> _Excerpt_:
■ ■ ■ ■ ■ ■ ■

It’s not surprising that younger generations want more from technology in the hospitality industry; they are the ‘always on’ generation. This demand for more convenient ways to pay can’t be ignored if the industry wants to prosper. It’s this younger generation that will be frequenting their doors over the next thirty to forty years on their nights out. Venues must get this group on side or risk losing increasing amounts of business to other venues that will implement the technology.
The issue of cost is always going to be a big factor when a venue owner is deciding whether to invest in new technology for their business. A huge 94% of the owners we surveyed admitted costs would be a barrier for installing new technology. However, with the advances in cloud-based technology, implementing the technology needed for mobile apps, including those with Apple Pay, is much cheaper than installing brand new hardware such as scanners, with a lower upfront cost as well. Furthermore, it removes the pain of processing payments, which is the only part of a sale that doesn’t add value above and beyond the payment.

■ ■ ■ ■ ■ ■ ■

> _Dataset excerpts_:

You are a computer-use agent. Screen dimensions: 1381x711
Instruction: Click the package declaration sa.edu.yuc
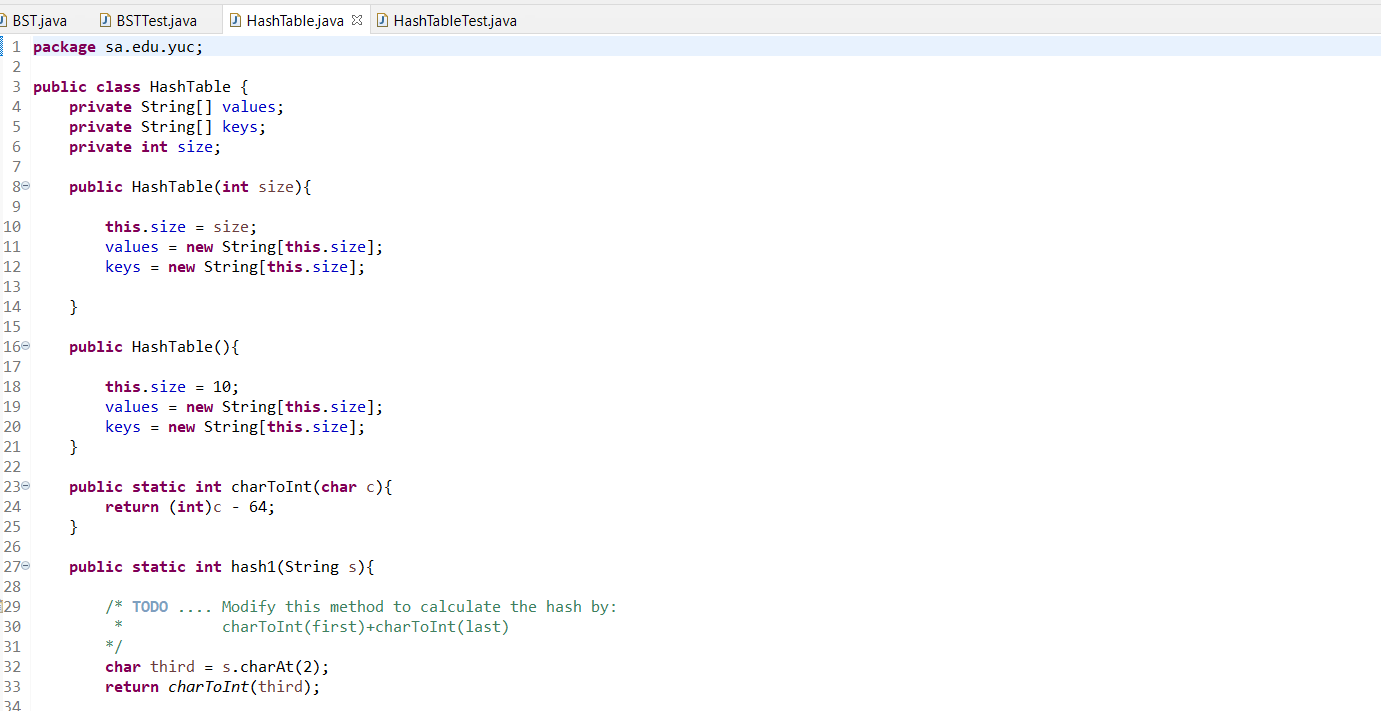[x=150, y=46]
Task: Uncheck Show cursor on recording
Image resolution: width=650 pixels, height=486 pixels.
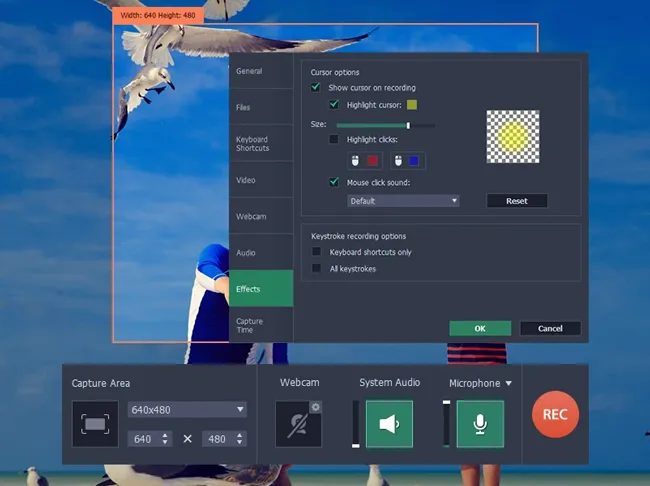Action: point(316,88)
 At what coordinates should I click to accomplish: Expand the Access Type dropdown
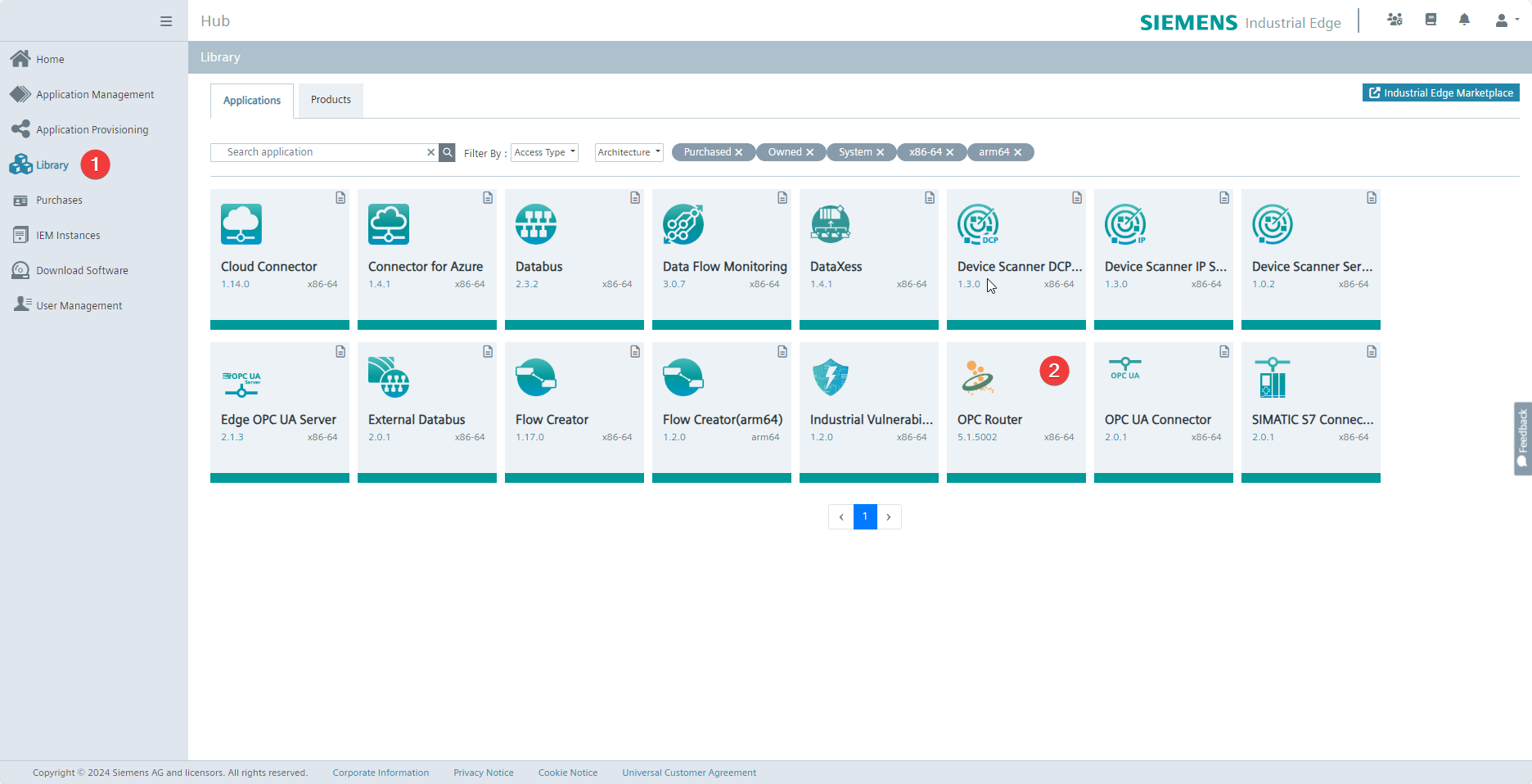pos(544,152)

■ ■ ■ ■ ■ ■ ■

> _Questions to answer_:
[1] In the excerpt on payment technology in hospitality venues, what percentage of surveyed owners said costs would be a barrier to installing new technology?
[2] Continue the excerpt on payment technology in hospitality venues from the point where it stops.

> _Answers for the exercise_:
[1] 94%

[2]
Apple revolutionises every market it enters and the payments industry is bound to be no different. What licensed hospitality venues must do is research and decide on the best system for them and their customers is. It’s important the operators don’t shut out consumers on this though. The key is to bring customers in on the discussion as they will be the ones using it at the end of the day. With such a crowded market out there, those venues which don’t keep embracing new payments service and giving consumers the choice they crave, could find themselves struggling to keep up with those that do.